Kelly Jackson Higgins
DarkReading
February 19, 2009
WASHINGTON — BLACK HAT DC — The United States is unprepared to respond to a cyber-Katrina or cyberwarfare attack and must consider three hot-button issues as the new administration formulates its cybersecurity strategy: the role of the intelligence community, cyberweapons deployment, and who should be in charge of the nation’s response to a cyberattack, said cybersecurity and homeland security expert Paul Kurtz today during his keynote address here at Black Hat DC.
Kurtz, who worked on the Obama transition team but is not part of the new administration, had been mentioned as a front-runner for a possible cybersecurity czar position in the administration. Kurtz emphasized that he was not speaking on behalf of the administration here, and he would not discuss what recommendations he has given President Obama and his team.
"Who is in charge [in the event of] a cyber-Katrina?" said Kurtz, who served on homeland security councils for both the Clinton and Bush administrations and is now a security consultant with Good Harbor. "Is it the FCC? DHS? Commerce? The White House? No one has an answer to that, and that’s pretty darn scary."
As the new administration fleshes out its policies for cybersecurity, the industry should consider a topic that historically has been "a little taboo." he says: "The militarization of cyberspace."
The administration is currently conducting a 60-day review of the nation’s cybersecurity, under the leadership of Melissa Hathaway, who helped craft former president George W. Bush’s cyberdefense plan.
Kurtz said the key to fighting cyberattacks is fusing intelligence data with information gathered by law enforcement and industry security experts. "We’re not connecting the dots," he said. "I would argue that the NSA does have a very important role [in this]," he says.
But that would obviously entail the proper congressional oversight of the intelligence agencies, he said. "The information generated through commercial [entities today] is not synthesized with intelligence’s information for a truly synoptic picture of where the attacks are coming from," Kurtz said. "It has been ad hoc at best."
Who would be in charge of this coordinated effort? It could be headed by a sort of national counter-terrorism center for cyberspace, which would facilitate the process but not replace security companies’ research efforts in cybercrime, he said.

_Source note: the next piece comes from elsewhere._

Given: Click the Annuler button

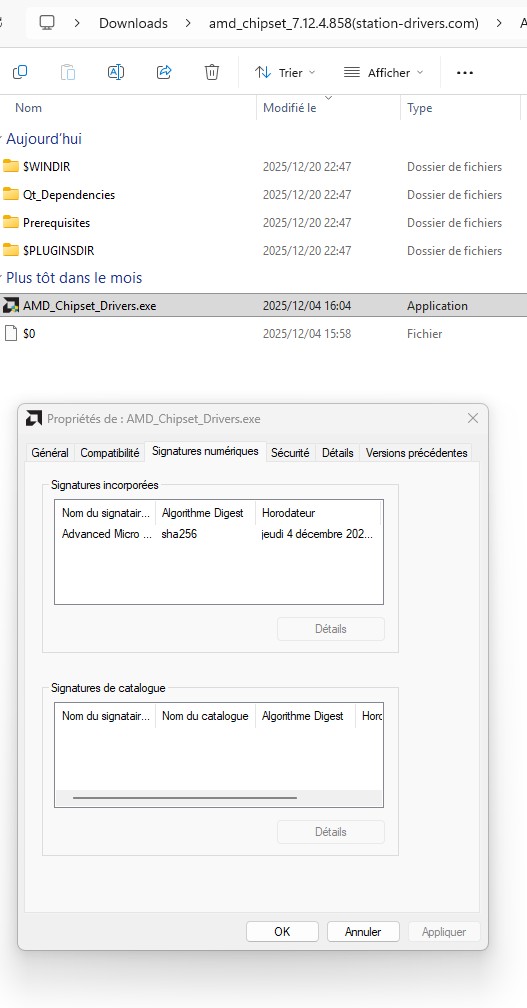Looking at the screenshot, I should (x=363, y=932).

Kurtz says cyberweapons require a deterrence policy, and to successfully deter an attack, you first need a capability to trace the origin of the attack. "I would argue that we need an active capability to trace back attacks," which requires the collaboration among industry, law enforcement, and the intelligence community, he said. Then cyberweapons can be developed and potentially used to "suppress the use of kinetic weaponry."
"That makes the physical battle less important. We haven’t had this discussion to date," he said. And the U.S. cannot go it alone, either, he added.
If the U.S. cyberinfrastructure were to be attacked or knocked offline today, there is no structure in place to get it back online, he said. "Is there a FEMA for the Internet? I don’t think so," Kurtz said.
Kurtz said he posed these traditionally taboo topics today to generate some public debate. "The presidential review should look at these issues]," he said. "We need to have more public discourse about this…We need to start moving."